Return the data below exactly, but only from the line containing "[button] (540, 2304)" through the line containing "Reply (349, 391)", with both of those lines included.

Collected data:

+===+

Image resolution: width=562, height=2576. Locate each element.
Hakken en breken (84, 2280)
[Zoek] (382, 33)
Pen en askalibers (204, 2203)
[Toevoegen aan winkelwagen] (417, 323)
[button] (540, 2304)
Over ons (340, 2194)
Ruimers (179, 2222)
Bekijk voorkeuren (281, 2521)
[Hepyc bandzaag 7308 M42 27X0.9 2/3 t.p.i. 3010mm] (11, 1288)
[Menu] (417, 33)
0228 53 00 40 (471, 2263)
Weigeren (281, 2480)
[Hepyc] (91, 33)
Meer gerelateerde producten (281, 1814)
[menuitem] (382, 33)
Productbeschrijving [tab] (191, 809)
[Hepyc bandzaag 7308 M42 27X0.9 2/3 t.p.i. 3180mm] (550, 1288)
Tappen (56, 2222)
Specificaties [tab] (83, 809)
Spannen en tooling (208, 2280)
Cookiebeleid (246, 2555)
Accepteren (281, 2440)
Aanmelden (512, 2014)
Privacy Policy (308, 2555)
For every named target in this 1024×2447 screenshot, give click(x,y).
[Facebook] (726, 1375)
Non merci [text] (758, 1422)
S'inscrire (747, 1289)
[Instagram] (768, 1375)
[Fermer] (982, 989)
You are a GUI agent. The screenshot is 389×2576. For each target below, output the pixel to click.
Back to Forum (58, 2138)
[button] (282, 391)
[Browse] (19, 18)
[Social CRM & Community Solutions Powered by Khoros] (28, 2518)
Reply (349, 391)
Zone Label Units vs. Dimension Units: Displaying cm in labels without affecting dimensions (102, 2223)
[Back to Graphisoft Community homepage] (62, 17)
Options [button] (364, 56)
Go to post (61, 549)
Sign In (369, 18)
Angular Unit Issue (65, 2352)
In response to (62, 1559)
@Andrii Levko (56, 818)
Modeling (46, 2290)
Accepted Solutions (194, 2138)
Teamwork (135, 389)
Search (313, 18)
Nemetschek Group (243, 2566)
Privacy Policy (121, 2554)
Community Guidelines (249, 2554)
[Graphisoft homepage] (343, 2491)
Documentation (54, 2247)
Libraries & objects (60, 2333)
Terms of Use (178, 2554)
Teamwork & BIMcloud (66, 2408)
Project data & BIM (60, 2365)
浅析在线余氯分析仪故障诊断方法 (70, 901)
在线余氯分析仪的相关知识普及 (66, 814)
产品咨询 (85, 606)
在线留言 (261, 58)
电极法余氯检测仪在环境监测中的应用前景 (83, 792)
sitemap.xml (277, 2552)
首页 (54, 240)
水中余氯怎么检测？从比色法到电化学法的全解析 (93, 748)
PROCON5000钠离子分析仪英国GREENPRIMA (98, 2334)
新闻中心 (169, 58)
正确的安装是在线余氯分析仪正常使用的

+===+

### Response
[button] (540, 2304)
Over ons (340, 2194)
Ruimers (179, 2222)
Bekijk voorkeuren (281, 2521)
[Hepyc bandzaag 7308 M42 27X0.9 2/3 t.p.i. 3010mm] (11, 1288)
[Menu] (417, 33)
0228 53 00 40 (471, 2263)
Weigeren (281, 2480)
[Hepyc] (91, 33)
Meer gerelateerde producten (281, 1814)
[menuitem] (382, 33)
Productbeschrijving [tab] (191, 809)
[Hepyc bandzaag 7308 M42 27X0.9 2/3 t.p.i. 3180mm] (550, 1288)
Tappen (56, 2222)
Specificaties [tab] (83, 809)
Spannen en tooling (208, 2280)
Cookiebeleid (246, 2555)
Accepteren (281, 2440)
Aanmelden (512, 2014)
Privacy Policy (308, 2555)
For every named target in this 1024×2447 screenshot, give click(x,y).
[Facebook] (726, 1375)
Non merci [text] (758, 1422)
S'inscrire (747, 1289)
[Instagram] (768, 1375)
[Fermer] (982, 989)
You are a GUI agent. The screenshot is 389×2576. For each target below, output the pixel to click.
Back to Forum (58, 2138)
[button] (282, 391)
[Browse] (19, 18)
[Social CRM & Community Solutions Powered by Khoros] (28, 2518)
Reply (349, 391)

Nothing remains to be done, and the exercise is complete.